Work instructions: Render every line of the entries below as a numbered list, leaving out the blank lines.

Exercise data:
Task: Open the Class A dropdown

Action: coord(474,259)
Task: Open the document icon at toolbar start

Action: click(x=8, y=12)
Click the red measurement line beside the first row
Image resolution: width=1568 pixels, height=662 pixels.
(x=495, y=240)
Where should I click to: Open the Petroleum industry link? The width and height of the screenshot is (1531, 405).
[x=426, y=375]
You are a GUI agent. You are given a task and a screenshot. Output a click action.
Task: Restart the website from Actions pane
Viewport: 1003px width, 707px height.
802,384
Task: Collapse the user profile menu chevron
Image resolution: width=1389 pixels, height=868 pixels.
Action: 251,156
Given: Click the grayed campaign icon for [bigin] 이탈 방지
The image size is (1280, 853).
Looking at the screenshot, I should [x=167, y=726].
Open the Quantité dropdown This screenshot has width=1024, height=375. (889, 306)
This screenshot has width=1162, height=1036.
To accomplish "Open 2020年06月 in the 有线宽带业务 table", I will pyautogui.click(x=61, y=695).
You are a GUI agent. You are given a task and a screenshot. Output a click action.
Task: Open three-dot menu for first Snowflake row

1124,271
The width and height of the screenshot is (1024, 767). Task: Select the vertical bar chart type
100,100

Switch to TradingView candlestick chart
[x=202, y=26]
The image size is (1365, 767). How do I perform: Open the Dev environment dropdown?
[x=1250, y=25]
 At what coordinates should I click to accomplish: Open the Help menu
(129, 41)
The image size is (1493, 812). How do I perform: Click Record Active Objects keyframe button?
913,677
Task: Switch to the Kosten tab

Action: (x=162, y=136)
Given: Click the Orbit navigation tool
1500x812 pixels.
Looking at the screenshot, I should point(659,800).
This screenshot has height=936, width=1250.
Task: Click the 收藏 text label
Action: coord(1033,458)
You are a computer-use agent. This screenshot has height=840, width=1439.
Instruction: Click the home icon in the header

Answer to the task:
1. Task: Open the Class A dropdown
2. Action: coord(474,259)
3. Task: Open the document icon at toolbar start
4. Action: click(x=8, y=12)
5. Click the red measurement line beside the first row
6. Image resolution: width=1568 pixels, height=662 pixels.
7. (x=495, y=240)
8. Where should I click to: Open the Petroleum industry link? The width and height of the screenshot is (1531, 405).
9. [x=426, y=375]
10. You are a GUI agent. You are given a task and a screenshot. Output a click action.
11. Task: Restart the website from Actions pane
12. Viewport: 1003px width, 707px height.
13. 802,384
14. Task: Collapse the user profile menu chevron
15. Image resolution: width=1389 pixels, height=868 pixels.
16. Action: 251,156
17. Given: Click the grayed campaign icon for [bigin] 이탈 방지
18. The image size is (1280, 853).
19. Looking at the screenshot, I should [x=167, y=726].
20. Open the Quantité dropdown This screenshot has width=1024, height=375. (889, 306)
21. This screenshot has width=1162, height=1036.
22. To accomplish "Open 2020年06月 in the 有线宽带业务 table", I will pyautogui.click(x=61, y=695).
23. You are a GUI agent. You are given a task and a screenshot. Output a click action.
24. Task: Open three-dot menu for first Snowflake row
25. 1124,271
26. The width and height of the screenshot is (1024, 767). Task: Select the vertical bar chart type
27. 100,100
28. Switch to TradingView candlestick chart
29. [x=202, y=26]
30. The image size is (1365, 767). How do I perform: Open the Dev environment dropdown?
31. [x=1250, y=25]
32.  At what coordinates should I click to accomplish: Open the Help menu
33. (129, 41)
34. The image size is (1493, 812). How do I perform: Click Record Active Objects keyframe button?
35. 913,677
36. Task: Switch to the Kosten tab
37. Action: (x=162, y=136)
38. Given: Click the Orbit navigation tool
39. 1500x812 pixels.
40. Looking at the screenshot, I should point(659,800).
41. This screenshot has height=936, width=1250.
42. Task: Click the 收藏 text label
43. Action: coord(1033,458)
44. You are a computer-use agent. This screenshot has height=840, width=1439.
45. Instruction: Click the home icon in the header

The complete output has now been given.